Посещение императором Николаем II Всероссийской промышленной и художественной выставки 1896 года. Фото: М. П. Дмитриев
Посещение императором Николаем II Всероссийской промышленной и художественной выставки 1896 года. Фото: М. П. Дмитриев

Между тем именно в Художественный отдел Всероссийской выставки направляется сначала Николай II 18 июля 1896 года, прежде чем посетить павильон Севера: «В 5 часов 30 минут Их Императорские Величества изволили выйти из покоев Царского павильона и в открытой коляске проследовать к зданию Художественного отдела Всероссийской выставки… Далее Их Величества прошли в отдел Крайнего Севера, у входа в который были встречены заведующим отделом Саввой Ивановичем Мамонтовым» 9 . Итак, государя, которого, как видно на одной из фотографий, сопровождает С. Ю. Витте, председатель правительства и великий строитель железных дорог, встречает С. И. Мамонтов, который в это время тоже занят строительством железной дороги, только не в Маньчжурию, а на север, к Архангельску. Именно поэтому Мамонтов и отвечает за павильон Крайнего Севера. Это железная дорога до сих пор важна для «хозяйственного освоения» северных территорий (заслуги Мамонтова не так давно были увековечены памятником у Главного вокзала в Ярославле, где сегодня находится дирекция СЖД), но это была также дорога, сильно повлиявшая на жизнь местного населения, ускорившая русскую колонизацию этого региона. Сегодня Мамонтов больше известен как добрый меценат, в частности, поддерживавший Врубеля, столкнувшегося с нежеланием академической комиссии включать его работы в число демонстрируемых в Художественном отделе выставки. Павильон Севера в итоге был не только о самоедах и природных богатствах, но и об отвергнутом академической комиссией современном искусстве. Видимо, именно поэтому на фотографии Дмитриева из-за ног самоедки выглядывает полуприпрятанный Демон. При этом соединение в одном павильоне колониальной выставки и современного искусства ставит, конечно, вопросы об имперской специфике последнего.

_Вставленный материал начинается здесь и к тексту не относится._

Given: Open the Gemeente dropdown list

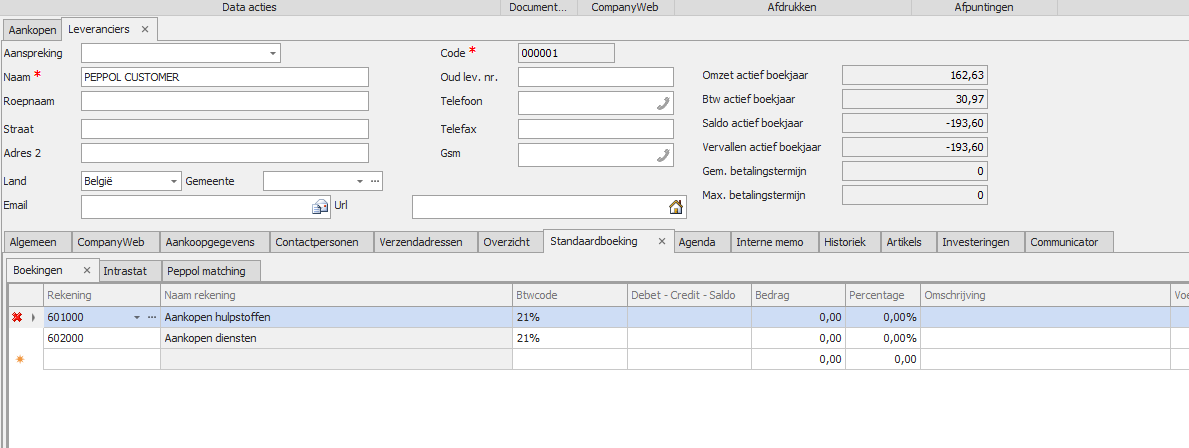Looking at the screenshot, I should coord(360,181).
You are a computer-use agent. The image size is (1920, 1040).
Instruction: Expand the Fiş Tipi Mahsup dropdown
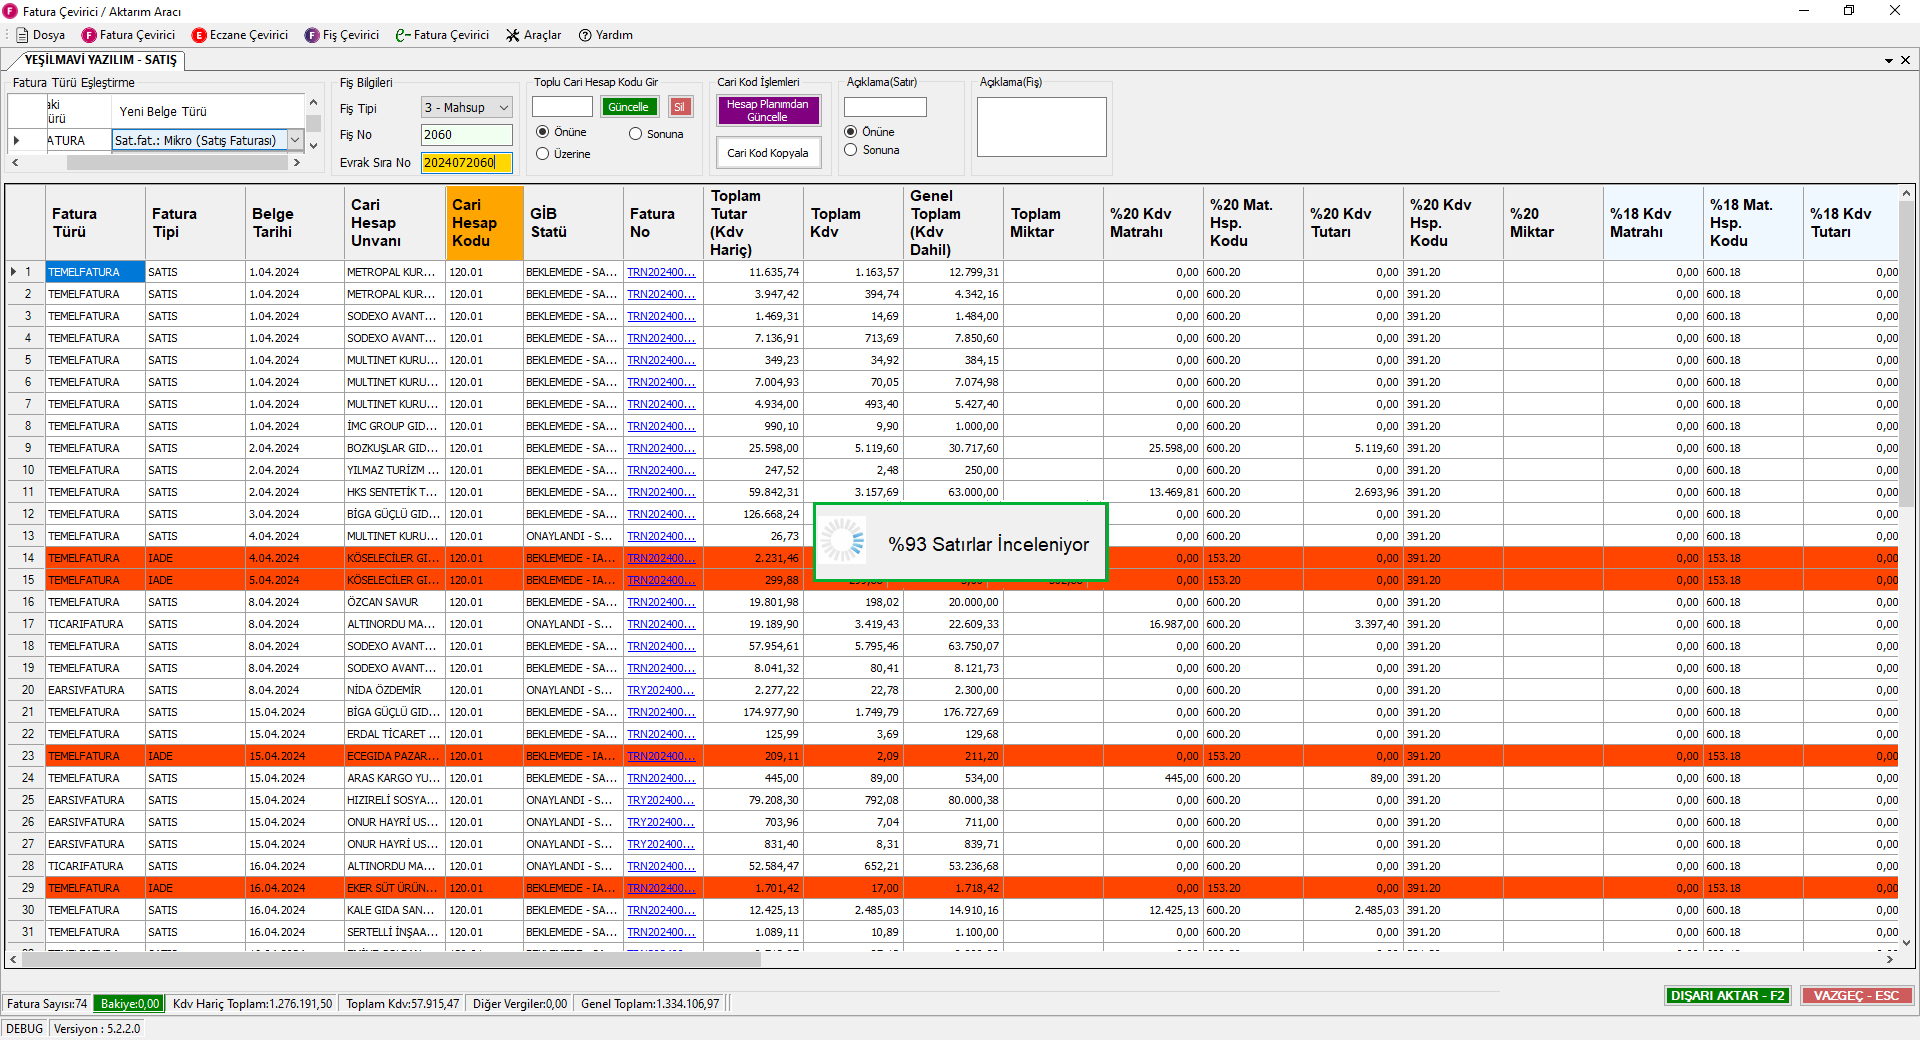coord(503,108)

Однако современное искусство было не единственным, а для некоторых наблюдателей — и не самым важным контекстом, в котором воспринимались самоеды и атрибуты их культуры: «На террасе, окружающей павильон, Их Величества изволили обратить милостивое внимание на двух самоедов в национальных костюмах и на дрессированного тюленя, а затем проследовали внутрь павильона, где, ознакомившись с экспонатами, относящимися до вновь строящейся Архангельской железной дороги, и с промыслами Крайнего Севера, вышли и, сев в поданную к павильону коляску, в 6 часов 20 минут изволили отбыть при родных кликах народа в сопровождении лиц свиты со Всероссийской выставки» 10 .

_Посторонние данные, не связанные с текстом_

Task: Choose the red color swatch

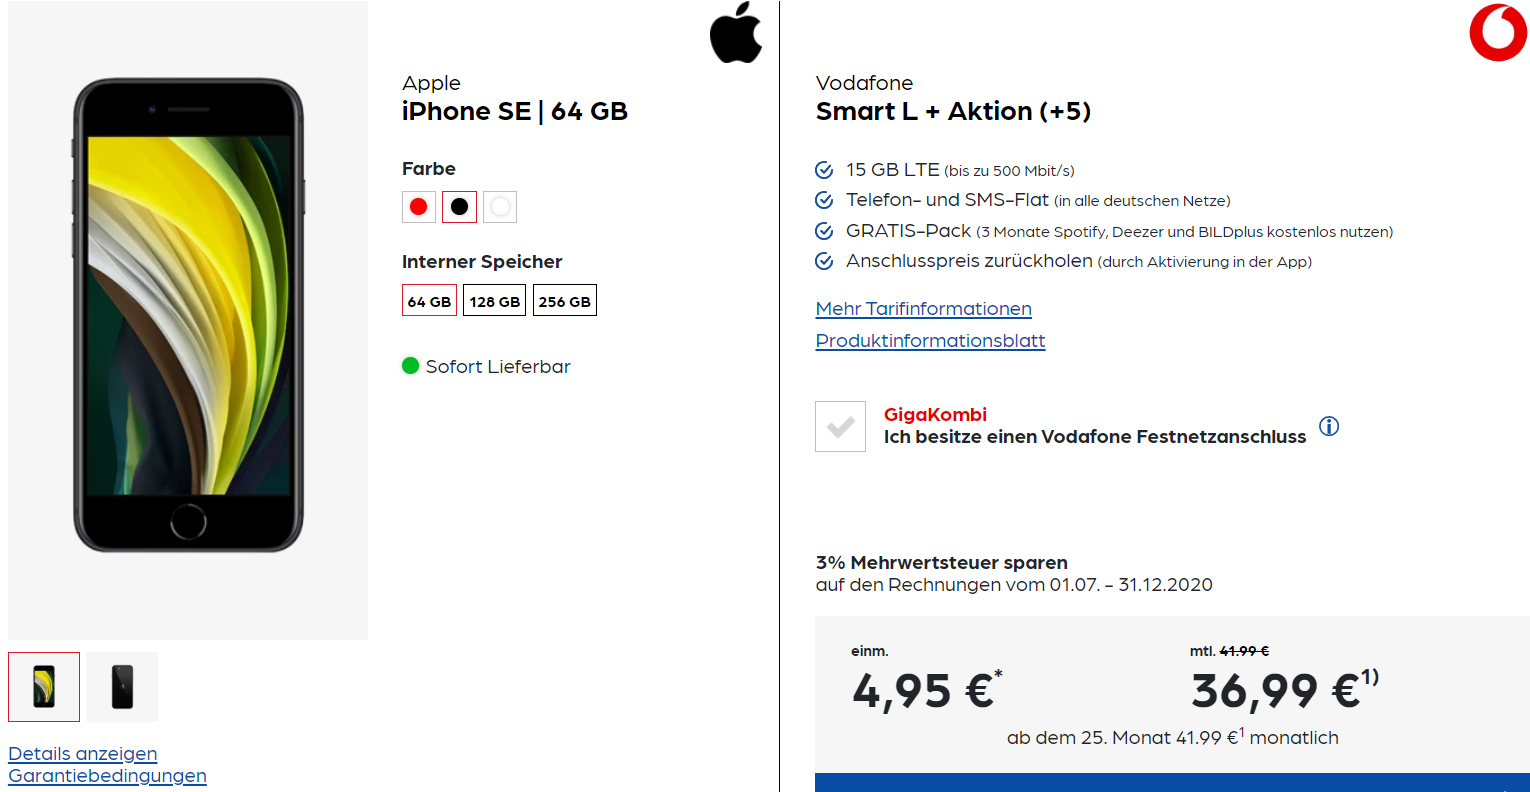Action: (x=419, y=207)
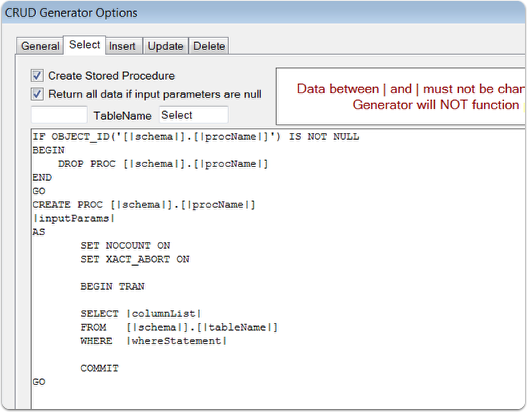Go to the Update tab

(x=165, y=46)
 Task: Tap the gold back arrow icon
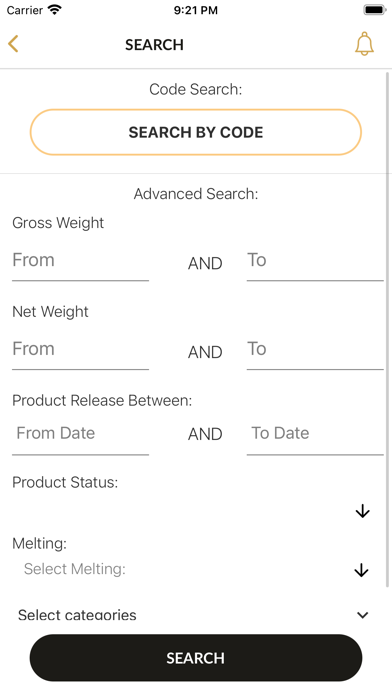13,44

Примечательно, что в отличие, скажем, от представителей среднеазиатских ханств в соответствующем павильоне, самоеды здесь не названы экспонентами выставки, они фигурируют именно как экспонаты, наряду с тюленем. Тут, может быть, надо сказать о самом используемом в тексте обозначении «самоеды», которое уже в то время не соответствовало уровню этнографических знаний. По давней традиции так обобщенно называли ненцев, энцев, нганасан, селькупов, камасинцев, койбал, тайгийцев, карагосов, сойотов и ряд других народов, при этом такие частные обозначения — во многом сами по себе тоже обобщения этнографов. По сути, самоед — образ северного дикаря вообще, без привязки к чему-то конкретному 11 . Можно даже сказать, что в случае самоеда речь идет о воображаемом в русской культуре того времени северянине, а не о чем-то реальном, связанном с массой частных отличий. Самодийская женщина в теплой меховой шапке еще до того, как она была сфотографирована, уже была помещена в образ, уже стала продуктом этнографического воображения 12 .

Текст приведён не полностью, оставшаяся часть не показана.